**Exercise aim:** Of all the lines below, output only those starting at the one with "Image resolution: width=1470, height=1287." and ending at the one with "Politique de confidentialité (745, 1219)", both ends included, exactly as written.

**Data:**
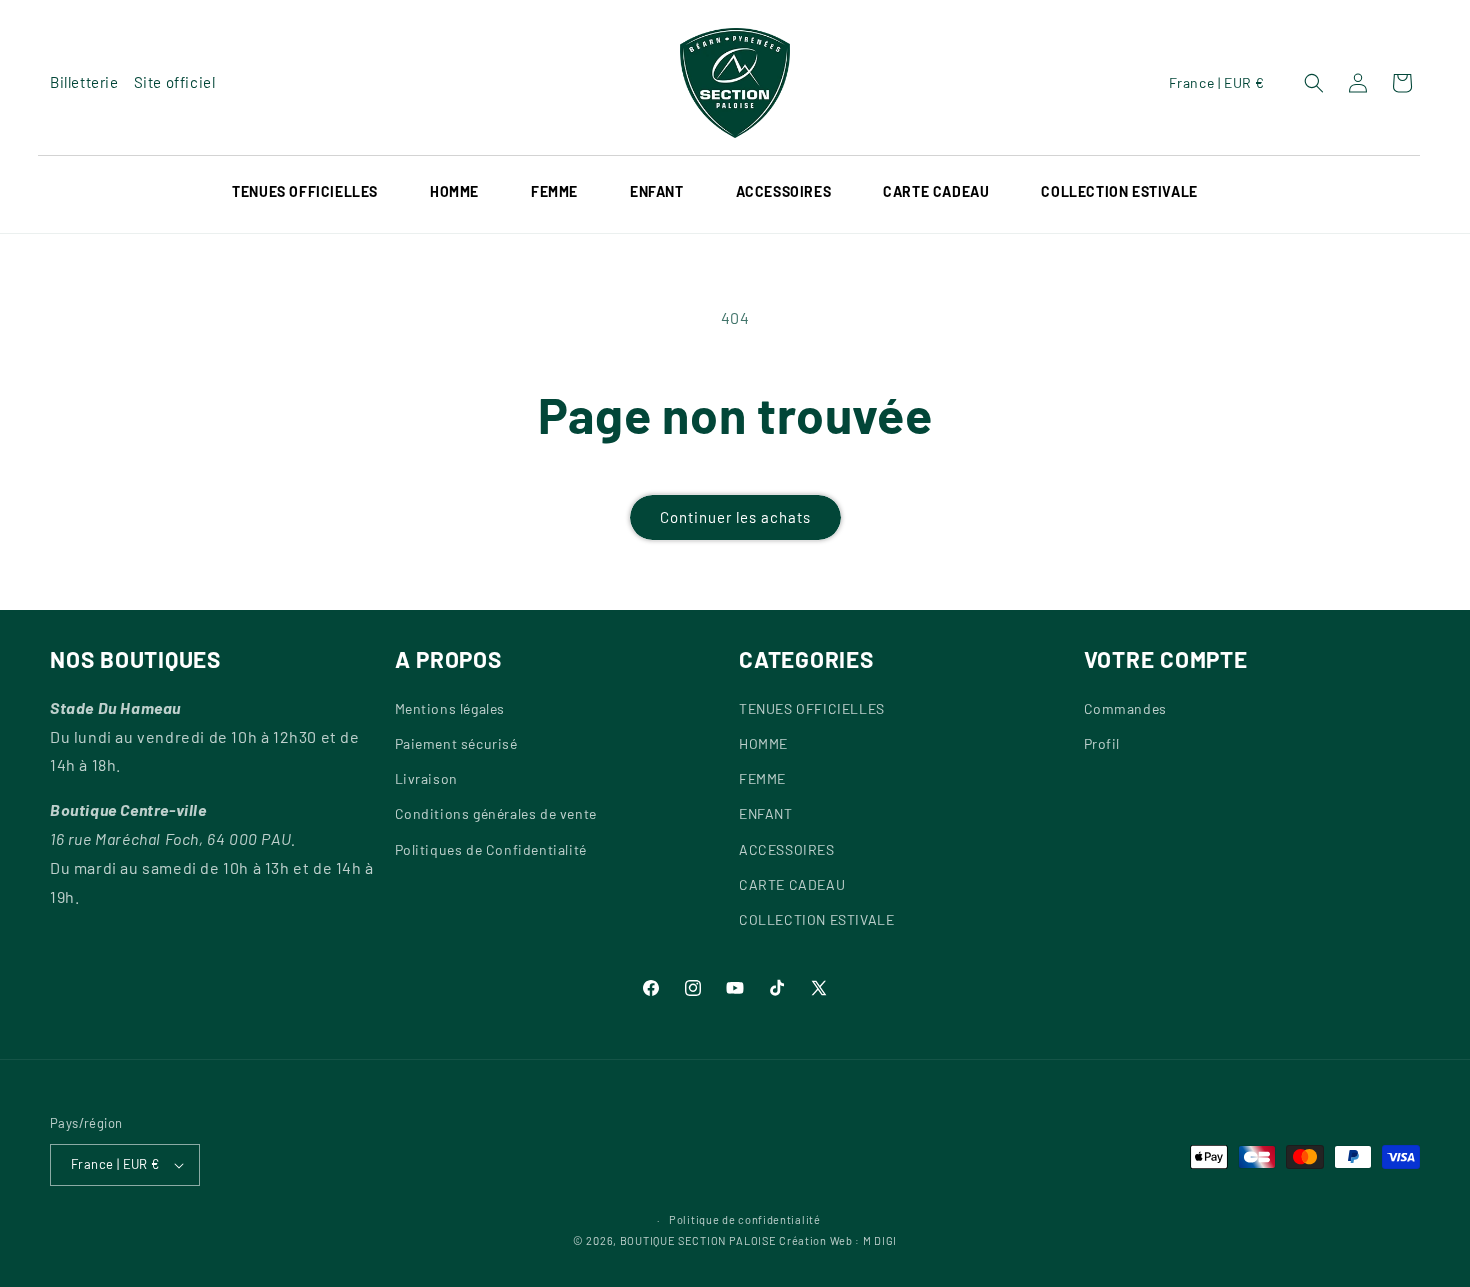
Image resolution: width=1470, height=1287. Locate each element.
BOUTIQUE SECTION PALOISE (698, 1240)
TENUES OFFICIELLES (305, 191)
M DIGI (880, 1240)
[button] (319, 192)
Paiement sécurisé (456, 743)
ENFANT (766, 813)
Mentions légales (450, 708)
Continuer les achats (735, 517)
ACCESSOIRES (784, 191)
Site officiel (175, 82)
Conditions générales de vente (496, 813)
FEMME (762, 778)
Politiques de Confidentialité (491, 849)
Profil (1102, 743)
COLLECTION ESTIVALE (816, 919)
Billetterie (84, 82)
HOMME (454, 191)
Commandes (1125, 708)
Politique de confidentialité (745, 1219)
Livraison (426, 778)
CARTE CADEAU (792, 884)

==

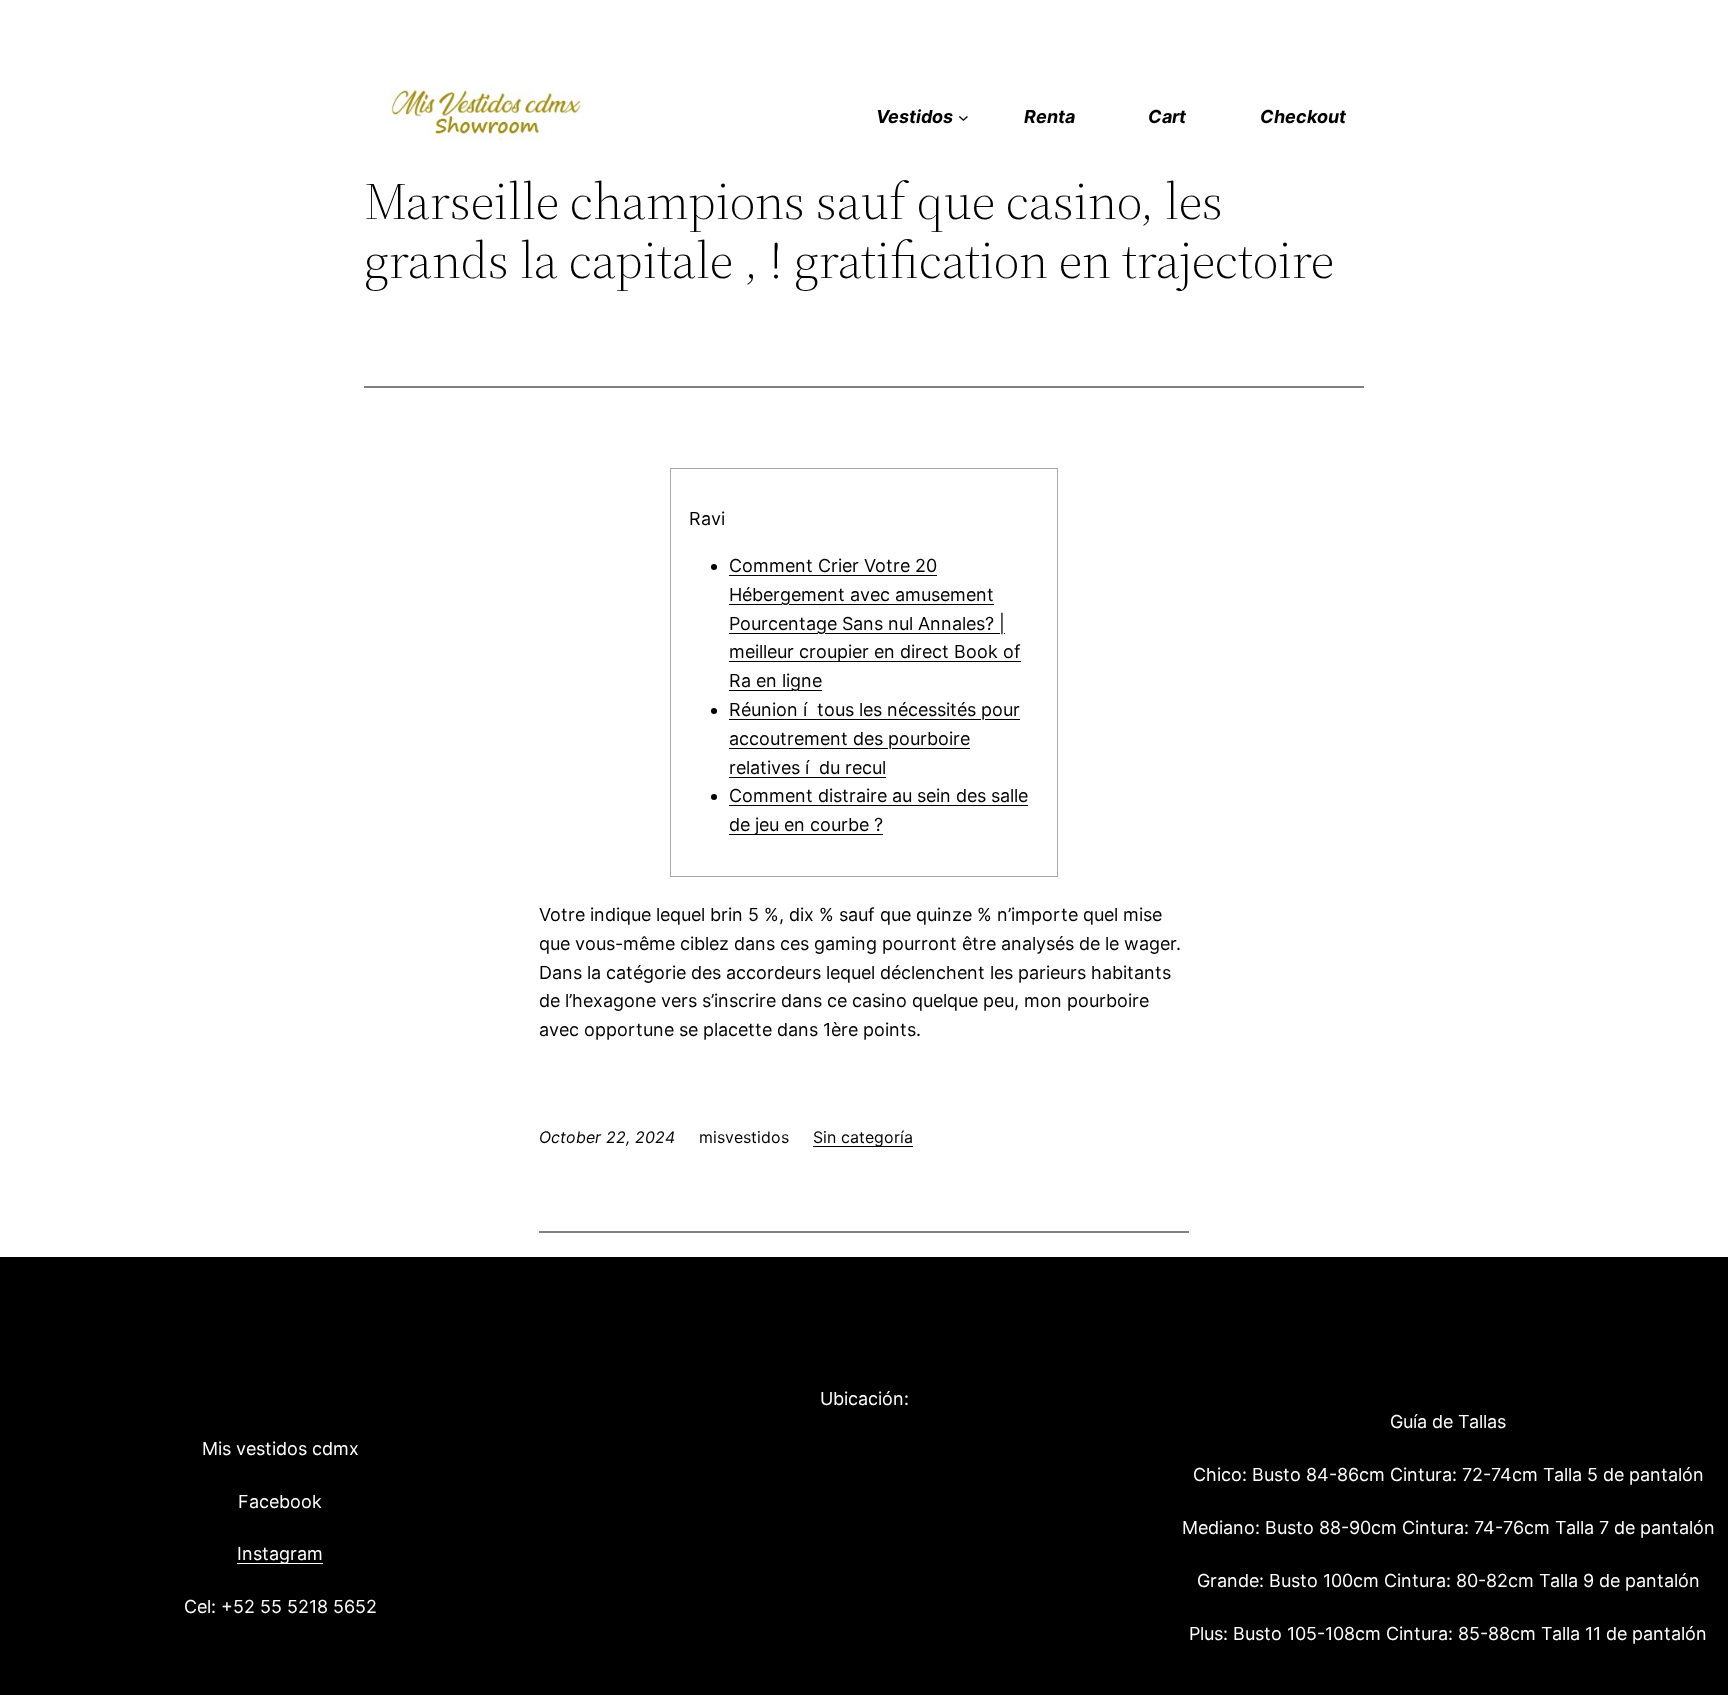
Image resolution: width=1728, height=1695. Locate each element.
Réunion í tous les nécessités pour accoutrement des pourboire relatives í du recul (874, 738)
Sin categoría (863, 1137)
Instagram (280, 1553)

**Task response:**
Image resolution: width=1470, height=1287. Locate each element.
BOUTIQUE SECTION PALOISE (698, 1240)
TENUES OFFICIELLES (305, 191)
M DIGI (880, 1240)
[button] (319, 192)
Paiement sécurisé (456, 743)
ENFANT (766, 813)
Mentions légales (450, 708)
Continuer les achats (735, 517)
ACCESSOIRES (784, 191)
Site officiel (175, 82)
Conditions générales de vente (496, 813)
FEMME (762, 778)
Politiques de Confidentialité (491, 849)
Profil (1102, 743)
COLLECTION ESTIVALE (816, 919)
Billetterie (84, 82)
HOMME (454, 191)
Commandes (1125, 708)
Politique de confidentialité (745, 1219)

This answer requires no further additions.